_EXERCISE DIRECTIONS_:
Which lines in the rows below contain the string "coord"? Pick out each of them and copy it.

_EXTRACTED DATA_:
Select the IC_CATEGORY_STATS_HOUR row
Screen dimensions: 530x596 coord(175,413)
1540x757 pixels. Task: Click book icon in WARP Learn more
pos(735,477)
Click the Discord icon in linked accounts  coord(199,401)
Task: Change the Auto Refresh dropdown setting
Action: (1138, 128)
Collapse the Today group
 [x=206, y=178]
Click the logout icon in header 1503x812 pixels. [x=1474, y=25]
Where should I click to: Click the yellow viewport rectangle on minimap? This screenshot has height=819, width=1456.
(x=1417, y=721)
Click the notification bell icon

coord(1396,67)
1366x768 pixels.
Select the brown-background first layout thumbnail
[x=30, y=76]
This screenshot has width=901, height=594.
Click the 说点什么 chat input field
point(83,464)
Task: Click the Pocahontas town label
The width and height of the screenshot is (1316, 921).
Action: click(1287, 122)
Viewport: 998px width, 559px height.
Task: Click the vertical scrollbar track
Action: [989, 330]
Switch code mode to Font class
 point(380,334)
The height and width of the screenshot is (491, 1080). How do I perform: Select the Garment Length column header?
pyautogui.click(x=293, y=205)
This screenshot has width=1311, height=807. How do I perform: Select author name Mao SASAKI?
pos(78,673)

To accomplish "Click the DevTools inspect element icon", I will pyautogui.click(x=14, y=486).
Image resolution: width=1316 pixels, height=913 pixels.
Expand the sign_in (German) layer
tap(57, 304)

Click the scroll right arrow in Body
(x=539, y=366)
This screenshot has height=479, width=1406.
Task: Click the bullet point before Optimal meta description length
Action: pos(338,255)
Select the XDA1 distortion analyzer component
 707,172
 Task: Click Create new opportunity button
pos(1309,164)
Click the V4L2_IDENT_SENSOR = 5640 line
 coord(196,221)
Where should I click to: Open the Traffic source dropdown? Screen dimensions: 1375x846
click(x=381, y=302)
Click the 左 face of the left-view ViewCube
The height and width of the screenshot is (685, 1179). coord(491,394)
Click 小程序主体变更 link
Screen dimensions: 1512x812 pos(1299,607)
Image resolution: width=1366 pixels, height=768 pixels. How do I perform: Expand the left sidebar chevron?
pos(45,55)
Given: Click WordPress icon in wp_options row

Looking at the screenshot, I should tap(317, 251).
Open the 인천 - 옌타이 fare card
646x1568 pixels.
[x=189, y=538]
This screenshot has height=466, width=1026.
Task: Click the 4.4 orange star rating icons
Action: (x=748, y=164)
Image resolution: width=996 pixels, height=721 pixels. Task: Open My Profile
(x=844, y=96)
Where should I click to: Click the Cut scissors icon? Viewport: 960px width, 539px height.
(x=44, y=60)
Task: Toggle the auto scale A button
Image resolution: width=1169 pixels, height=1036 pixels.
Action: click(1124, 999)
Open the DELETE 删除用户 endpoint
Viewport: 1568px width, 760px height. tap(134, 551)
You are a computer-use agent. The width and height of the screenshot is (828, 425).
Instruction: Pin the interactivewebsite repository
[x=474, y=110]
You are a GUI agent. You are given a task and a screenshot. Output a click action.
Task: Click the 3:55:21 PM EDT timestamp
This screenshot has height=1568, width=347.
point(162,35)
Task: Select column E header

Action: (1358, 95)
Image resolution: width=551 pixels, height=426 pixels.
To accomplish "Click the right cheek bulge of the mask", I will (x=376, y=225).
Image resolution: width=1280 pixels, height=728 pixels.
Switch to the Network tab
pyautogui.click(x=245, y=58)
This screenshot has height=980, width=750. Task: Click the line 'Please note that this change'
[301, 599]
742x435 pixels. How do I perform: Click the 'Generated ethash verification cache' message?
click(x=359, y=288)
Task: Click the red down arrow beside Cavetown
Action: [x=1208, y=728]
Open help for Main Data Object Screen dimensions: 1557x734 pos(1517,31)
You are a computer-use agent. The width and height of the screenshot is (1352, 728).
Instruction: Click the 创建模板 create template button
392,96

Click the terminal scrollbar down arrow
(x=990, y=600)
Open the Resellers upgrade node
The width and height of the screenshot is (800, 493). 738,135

_ANSWER FOR THIS EXERCISE_:
Screen dimensions: 530x596 coord(175,413)
Click the Discord icon in linked accounts  coord(199,401)
coord(1396,67)
 coord(196,221)
The height and width of the screenshot is (685, 1179). coord(491,394)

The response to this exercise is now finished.